> TASK REQUIREMENTS: Can you write out every one of the items below word for word?

> ENTRIES SUPPLIED:

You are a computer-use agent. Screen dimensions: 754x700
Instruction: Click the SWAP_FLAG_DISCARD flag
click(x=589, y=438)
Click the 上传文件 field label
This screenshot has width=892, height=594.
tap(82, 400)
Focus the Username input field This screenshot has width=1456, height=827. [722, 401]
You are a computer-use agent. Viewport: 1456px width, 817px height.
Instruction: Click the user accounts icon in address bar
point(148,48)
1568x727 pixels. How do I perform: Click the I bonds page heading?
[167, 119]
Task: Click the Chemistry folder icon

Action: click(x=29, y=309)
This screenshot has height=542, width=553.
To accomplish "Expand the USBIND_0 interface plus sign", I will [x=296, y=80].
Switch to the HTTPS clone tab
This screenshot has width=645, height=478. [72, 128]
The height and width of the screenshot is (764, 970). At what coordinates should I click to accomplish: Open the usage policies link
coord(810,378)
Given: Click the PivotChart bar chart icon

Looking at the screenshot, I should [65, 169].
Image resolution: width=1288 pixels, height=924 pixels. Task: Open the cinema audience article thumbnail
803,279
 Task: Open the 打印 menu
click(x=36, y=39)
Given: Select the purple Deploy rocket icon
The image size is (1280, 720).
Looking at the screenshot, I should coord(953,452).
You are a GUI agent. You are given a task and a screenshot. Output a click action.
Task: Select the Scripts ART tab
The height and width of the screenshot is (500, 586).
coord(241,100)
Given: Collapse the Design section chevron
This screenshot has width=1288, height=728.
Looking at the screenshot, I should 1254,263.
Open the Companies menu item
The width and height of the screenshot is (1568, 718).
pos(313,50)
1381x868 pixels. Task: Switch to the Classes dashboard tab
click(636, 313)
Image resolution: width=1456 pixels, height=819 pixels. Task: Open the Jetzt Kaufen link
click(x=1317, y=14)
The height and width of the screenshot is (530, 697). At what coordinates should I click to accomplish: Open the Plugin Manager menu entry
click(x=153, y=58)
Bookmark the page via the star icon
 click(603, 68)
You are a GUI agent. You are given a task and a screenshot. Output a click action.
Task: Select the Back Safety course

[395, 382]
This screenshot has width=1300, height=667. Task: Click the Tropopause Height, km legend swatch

> FINISHED ANSWER:
You are a computer-use agent. Screen dimensions: 754x700
Instruction: Click the SWAP_FLAG_DISCARD flag
click(x=589, y=438)
Click the 上传文件 field label
This screenshot has width=892, height=594.
tap(82, 400)
Focus the Username input field This screenshot has width=1456, height=827. [722, 401]
You are a computer-use agent. Viewport: 1456px width, 817px height.
Instruction: Click the user accounts icon in address bar
point(148,48)
1568x727 pixels. How do I perform: Click the I bonds page heading?
[167, 119]
Task: Click the Chemistry folder icon

Action: click(x=29, y=309)
This screenshot has height=542, width=553.
To accomplish "Expand the USBIND_0 interface plus sign", I will [x=296, y=80].
Switch to the HTTPS clone tab
This screenshot has width=645, height=478. [72, 128]
The height and width of the screenshot is (764, 970). At what coordinates should I click to accomplish: Open the usage policies link
coord(810,378)
Given: Click the PivotChart bar chart icon

Looking at the screenshot, I should [65, 169].
Image resolution: width=1288 pixels, height=924 pixels. Task: Open the cinema audience article thumbnail
803,279
 Task: Open the 打印 menu
click(x=36, y=39)
Given: Select the purple Deploy rocket icon
The image size is (1280, 720).
Looking at the screenshot, I should coord(953,452).
You are a GUI agent. You are given a task and a screenshot. Output a click action.
Task: Select the Scripts ART tab
The height and width of the screenshot is (500, 586).
coord(241,100)
Given: Collapse the Design section chevron
This screenshot has width=1288, height=728.
Looking at the screenshot, I should 1254,263.
Open the Companies menu item
The width and height of the screenshot is (1568, 718).
pos(313,50)
1381x868 pixels. Task: Switch to the Classes dashboard tab
click(636, 313)
Image resolution: width=1456 pixels, height=819 pixels. Task: Open the Jetzt Kaufen link
click(x=1317, y=14)
The height and width of the screenshot is (530, 697). At what coordinates should I click to accomplish: Open the Plugin Manager menu entry
click(x=153, y=58)
Bookmark the page via the star icon
 click(603, 68)
You are a GUI agent. You are given a task and a screenshot. Output a click action.
Task: Select the Back Safety course

[395, 382]
This screenshot has width=1300, height=667. Task: Click the Tropopause Height, km legend swatch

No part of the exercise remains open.